Product Affinity and Basket analysis for an E-commerce website

Amit Bhardwaj
Analytics Vidhya
Published in
6 min readJan 30, 2021

Problem Statement :

1. Provide an overview of the brand’s sales by the following attributes:

Overall — Revenue in the given time period.
Basket — Avg. unique quantity, revenue per order.
Attributes — Time of Day, Day of Week, Geography, Payment Type.
Frequency — How many are single/multiple purchasers? What is the frequency of multi-purchase? Any typical attributes?

2. Product Affinity — Which products are more likely to sell together?

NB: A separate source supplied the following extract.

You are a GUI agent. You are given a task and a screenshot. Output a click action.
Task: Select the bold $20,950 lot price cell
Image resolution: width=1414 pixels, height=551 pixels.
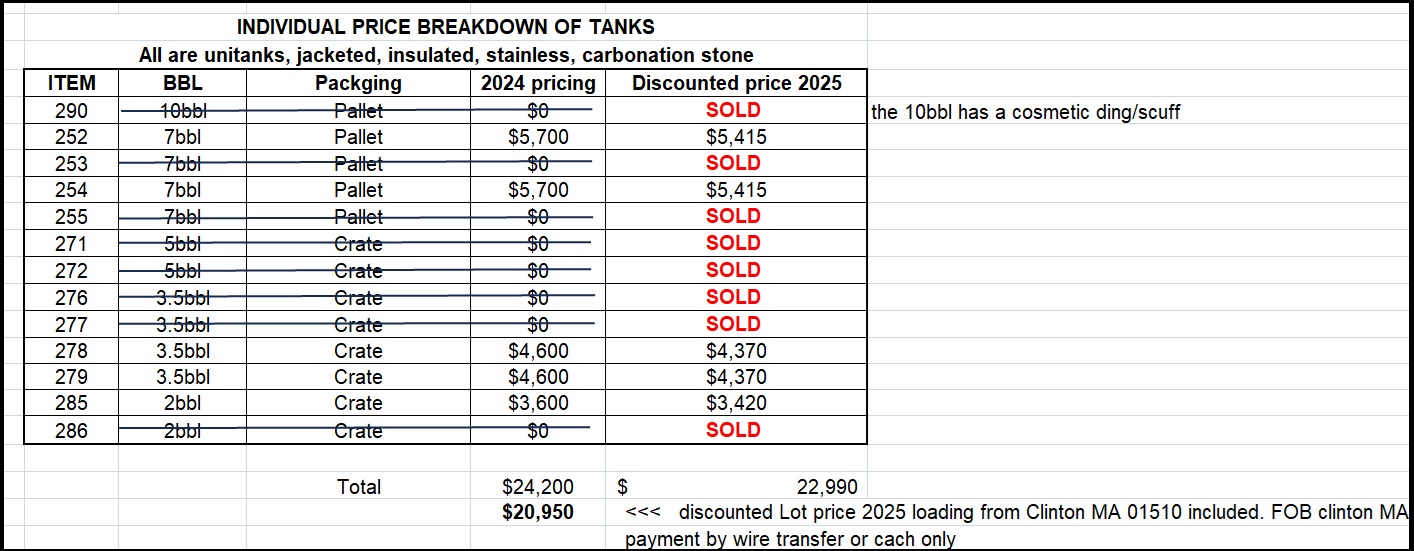(538, 513)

3. Based on your analysis, arrive at a statistical segmentation of the brand’s audience based on Revenue. The number of segments is up to you. Please provide definitions of each group.

Let’s have a look at the data set and try to solve each question one by one . We should be able to first understand and visualize the data set to come towards an intuitive way to solve all of the above.

We can observe in the data set that it’s nested for each order means single row represent a single basket which can have more than one product. Here, we have to think when we have to un-nest the rows and when we have to take the whole basket in our analysis.

By using the explode functionality we can un-nest our data set and then after dropping duplicate rows we can have single rows representing single order which can later be used in segmentation and other calculation.

So now that we know how our data is we can proceed to finding answers.

Overall stats

More Data Articles:

1.5 Reasons not to use Data (And why most are BS)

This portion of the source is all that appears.